Genome 560 Spring, 2011
Statistics for Genomicists J. Felsenstein
Exercise #10
In 1970 I was in charge of a small department reading room that
subscribed to 35 journals. As prices had risen, I had to survey 14 faculty
members of the Genetics Department as to which journals they most wanted to
keep, with scores of 1-5, 1 being highest enthusiasm.

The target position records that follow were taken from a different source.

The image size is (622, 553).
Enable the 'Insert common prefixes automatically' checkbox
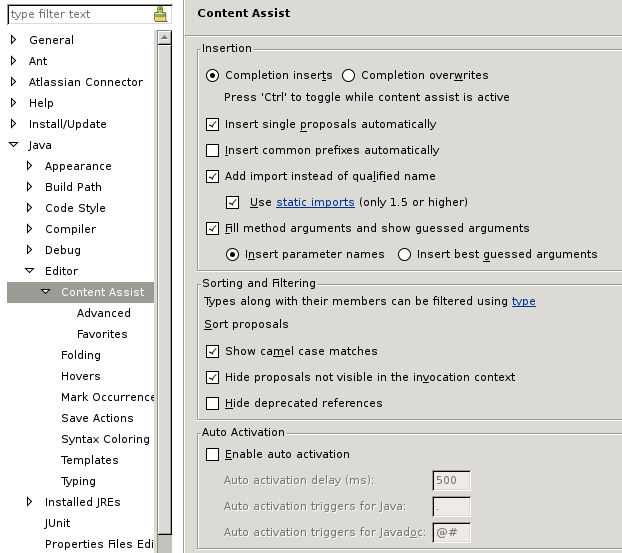pos(212,150)
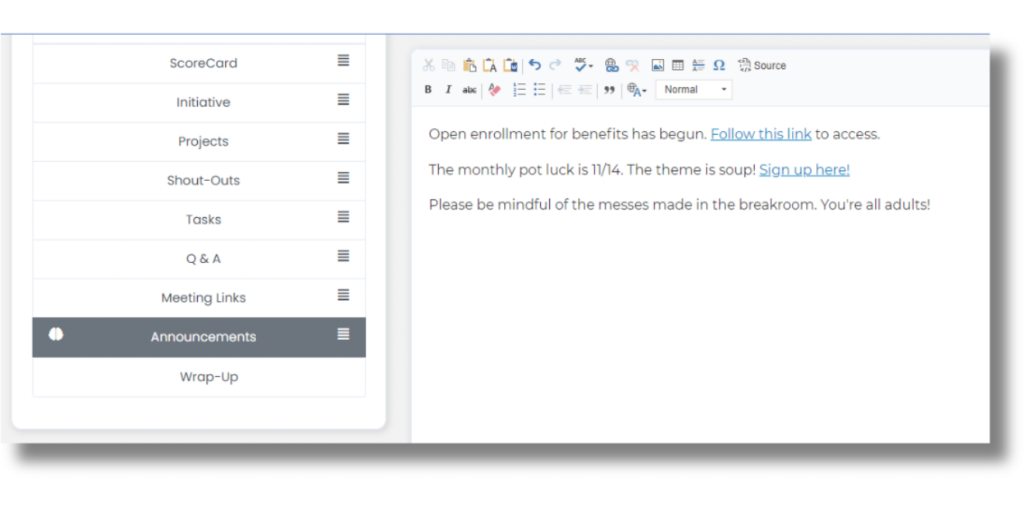Apply Italic formatting
The height and width of the screenshot is (512, 1024).
pos(448,90)
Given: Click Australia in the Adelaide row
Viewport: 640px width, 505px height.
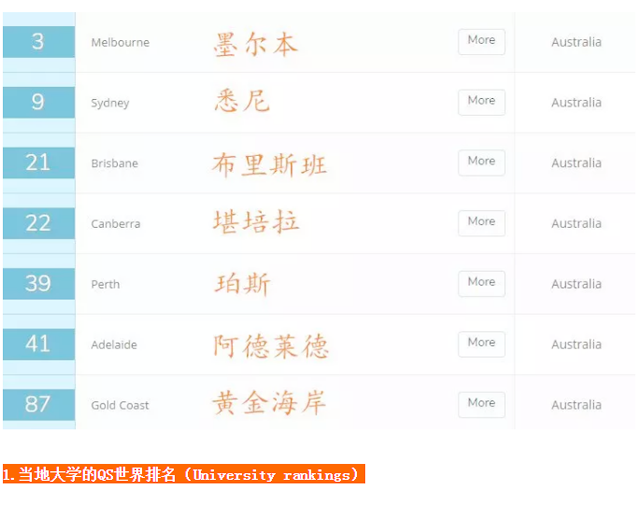Looking at the screenshot, I should pos(576,345).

In file "journals.txt" you will find a data frame with the answers (I
hope I'm not violating people's privacy too much). Names of people and
abbreviations of journals are visible.
Let's do a Principal Components analysis. (I did a similar analysis and
presented it to the Department as a special Journal Club on "The
intellectual structure of the department").
# Read in the data frame
journals <- read.table("journals.txt", header=TRUE) # then take a look at it, too
# Compute row means (average score for each person)
pmeans <- rowSums(journals)/35 # as there were 35 journals
# get deviation of each score from the person's mean
# which is a special correction we make for this data set
# as we want to correct for varying degrees of overall enthusiasm of people
pdevs <- journals-pmeans # (it repeats the means as needed)
# now compute the mean for each column(each journal)
jmeans <- colSums(pdevs)/14
# Now get the deviation of each value from its column mean. (This is
# somewhat arcane but trust me).
jdevs <- t(t(pdevs)-jmeans)
# get the 35x35 matrix of covariances of journals
jcovs <- cov(jdevs) # it considers rows to be the variables
# get the Singular Value Decomposition of the covariance matrix
# which is an object containing the eigenvalues jsvd$d as well as
jsvd <- svd(jcovs) # left eigenvectors (u), right (v)
# now look at the eigenvalues for this: How many nonzero components are
# there? How much of the variation is from the first few principal components?
jsvd$d # they are in order by size (variance explained by each)
# the coordinates of the journals on PC1 and PC2
x <- sqrt(jsvd$d[1])*jsvd$u[,1] # PC1 for journals
y <- sqrt(jsvd$d[2])*jsvd$u[,2] # PC2 for journals
# Let's plot PC1 versus PC2 for the journals
# we want to plot the names instead of points, to aid interpretation
# we also make sure the aspect ratio is 1 so scales of PC1 and PC2 are
# comparable. So first we set up an empty plot with the right aspect ratio
plot(x,y,type="n",asp=1) # this opens the plot but plots nothing ("n")
text(x,y,labels=colnames(journals)) # plots the labels at those points
# Now we can get the principal components of the people too.
# We take the V matrix from the singular value decomposition and multiply
# it by the deviations (I know this isn't obvious!).
w <- jsvd$v[,1] %*% t(jdevs)
z <- jsvd$v[,2] %*% t(jdevs)
plot(w,z,type="n",asp=1) # this opens the plot but plots nothing ("n")
text(w,z,labels=rownames(journals)) # plots the journal labels at those points
Interpret the journals PC1 and PC2. Are microbial and molecular journals
on one end of some axis? Where are general science journals such
and Science, Nature, and PNAS? Where are evolutionary journals
such as Evolution, American Naturalist? Where are human genetics
journals such as American Journal of Human Genetics?
What about PC3? PC4? Does anything helpful emerge if you
plot (say) PC1 versus PC3?
Warning -- I am not entirely sure that the methods here are correct. There
is also a principal components package called princomp. You can
do:
pc <- princomp(t(journals))
and look at pc$sdevs and pc$loadings
You might also want to read in the gene expression array data set
"RMA_Filtered.txt" and try to do Principal Components on it.
In the plotting of PC1 versus PC2 for samples, do the European
and African samples separate into different clusters? (I haven't
yet tried this so I can only guess).